#### Document passage ####

MorphSAT is a testbed for studying when a local LLM agent should stop gathering evidence and commit to an action.
An LLM agent with tool access can loop indefinitely — calling tools, reading results, calling more tools — without ever deciding. Or it can commit prematurely on insufficient evidence. MorphSAT wraps the agent's loop in a structured cognitive control stack — an external state machine that accumulates evidence, tracks posture, and holds decision authority. The model proposes actions; the gate decides when and how to commit.
The current checkpoint (v9) adds a dual-agent recomputation gate — two independent agents analyze the same alert, and disagreement routes to human review. On adversarial scenarios designed to fool single agents, disagreement precision is 100% (every disagreement involved a real error). The underlying single-agent loop (v8.3) achieves 100% accuracy on the standard 20-scenario benchmark.
For cognitive architecture researchers: See
docs/COGNITIVE_ARCHITECTURE_TRANSLATION.mdfor a term mapping to Soar, ACT-R, and active inference. Seedocs/morphsat_technical_note.mdfor the 2-page technical note with full results.
Nine versions tested on a 20-scenario security alert triage benchmark (Qwen2.5-Coder-7B, temperature 0, simulated tools):
| Version | Mechanism | Accuracy | Key finding |
|---|---|---|---|
| v1 | Static FSA constraints | 55% | 0 useful interventions — too weak |
| v2 | Fixed tool-call counter | 67.5% | Any pressure helps |
| v3 | Adaptive budget (2/3/5) | 55-67.5% | Ceiling irrelevant, floor matters |
| v4 | Evidence-pressure gate | 65% | Best escalation (77.8%), best pre-v7 |
| v5 | + pattern memory | 62.5% | Learned threats without tolerance |
| v6 | + bidirectional pressure | 55% | Novelty-as-penalty is the wrong abstraction |
| v7 | Anticipatory posture control | 70% | Benign recovery 78.6% (was 35.7%) |
| v8.0 | + gate authority (assists) | 90% | Model follows structured direction |
| v8.2 | + classifier/threshold fixes | 97.5% | 2 bugs: false yara match, threshold mismatch |
| v8.3 | + early-verdict guard | 100% | Blocks premature verdicts before min evidence |
| v9 | + dual-agent recomputation gate | 100% precision | Independent second agent; disagreement = escalate. Catches overconfident errors (0.95 conf, wrong). |
Three experimental conditions, 20 scenarios each (60 total runs):
| Condition | Accuracy | Benign | Suspicious | Escalate | Description |
|---|---|---|---|---|---|
| model_decides | 85.0% | 100% | 75.0% | 77.8% | Model alone, monitor runs silently |
| gate_overrides | 100% | 100% | 100% | 100% | Gate replaces model verdict |
| gate_assists | 100% | 100% | 100% | 100% | Gate steers model via strong prompt |
gate_overridescorrected 6 model errors (6 helped, 0 hurt).gate_assistsachieved 100% model agreement — the model followed the monitor's direction in every case.- Escalation accuracy: +22.2pp from model_decides to gate_assists.

#### Data section ####

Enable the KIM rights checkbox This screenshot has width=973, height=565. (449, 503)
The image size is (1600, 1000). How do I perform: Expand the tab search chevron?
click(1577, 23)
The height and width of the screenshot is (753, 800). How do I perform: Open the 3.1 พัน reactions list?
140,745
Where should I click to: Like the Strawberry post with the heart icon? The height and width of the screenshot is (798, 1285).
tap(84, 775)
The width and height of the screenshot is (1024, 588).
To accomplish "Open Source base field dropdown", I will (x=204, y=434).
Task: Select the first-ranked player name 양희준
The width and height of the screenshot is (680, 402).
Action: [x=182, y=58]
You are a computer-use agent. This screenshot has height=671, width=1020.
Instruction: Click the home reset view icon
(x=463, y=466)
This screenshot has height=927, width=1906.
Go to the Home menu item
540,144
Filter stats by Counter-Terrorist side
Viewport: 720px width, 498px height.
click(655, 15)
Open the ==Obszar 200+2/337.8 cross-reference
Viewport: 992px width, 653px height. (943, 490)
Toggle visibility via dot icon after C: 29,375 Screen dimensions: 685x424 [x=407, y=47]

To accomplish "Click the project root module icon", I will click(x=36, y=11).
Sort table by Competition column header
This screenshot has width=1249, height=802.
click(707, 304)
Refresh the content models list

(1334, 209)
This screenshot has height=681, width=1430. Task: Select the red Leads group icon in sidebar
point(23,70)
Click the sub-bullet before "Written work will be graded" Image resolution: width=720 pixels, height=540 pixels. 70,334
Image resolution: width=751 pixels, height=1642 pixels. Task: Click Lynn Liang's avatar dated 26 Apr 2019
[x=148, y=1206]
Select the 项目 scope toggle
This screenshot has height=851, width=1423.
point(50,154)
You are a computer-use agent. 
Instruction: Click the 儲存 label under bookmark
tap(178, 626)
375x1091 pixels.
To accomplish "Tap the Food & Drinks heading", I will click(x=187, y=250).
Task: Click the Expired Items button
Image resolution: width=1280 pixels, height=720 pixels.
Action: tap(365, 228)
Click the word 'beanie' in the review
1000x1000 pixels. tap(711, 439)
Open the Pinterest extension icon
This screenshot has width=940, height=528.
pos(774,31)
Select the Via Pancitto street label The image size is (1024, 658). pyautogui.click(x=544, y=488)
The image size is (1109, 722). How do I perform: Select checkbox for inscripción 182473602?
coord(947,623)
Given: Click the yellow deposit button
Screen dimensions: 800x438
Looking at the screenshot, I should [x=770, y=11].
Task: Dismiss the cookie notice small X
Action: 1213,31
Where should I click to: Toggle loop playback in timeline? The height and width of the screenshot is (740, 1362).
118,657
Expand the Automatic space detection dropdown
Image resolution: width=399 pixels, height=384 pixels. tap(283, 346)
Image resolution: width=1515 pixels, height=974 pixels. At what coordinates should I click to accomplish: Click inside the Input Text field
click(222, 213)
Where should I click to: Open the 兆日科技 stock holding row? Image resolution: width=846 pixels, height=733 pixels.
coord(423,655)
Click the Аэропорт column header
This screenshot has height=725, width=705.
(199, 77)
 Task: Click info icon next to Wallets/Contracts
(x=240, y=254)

####

- **Task details**:
In the MorphSAT text, what happens when the two agents in the v9 checkpoint disagree?

- **Answer for the task**:
The disagreement routes the alert to human review.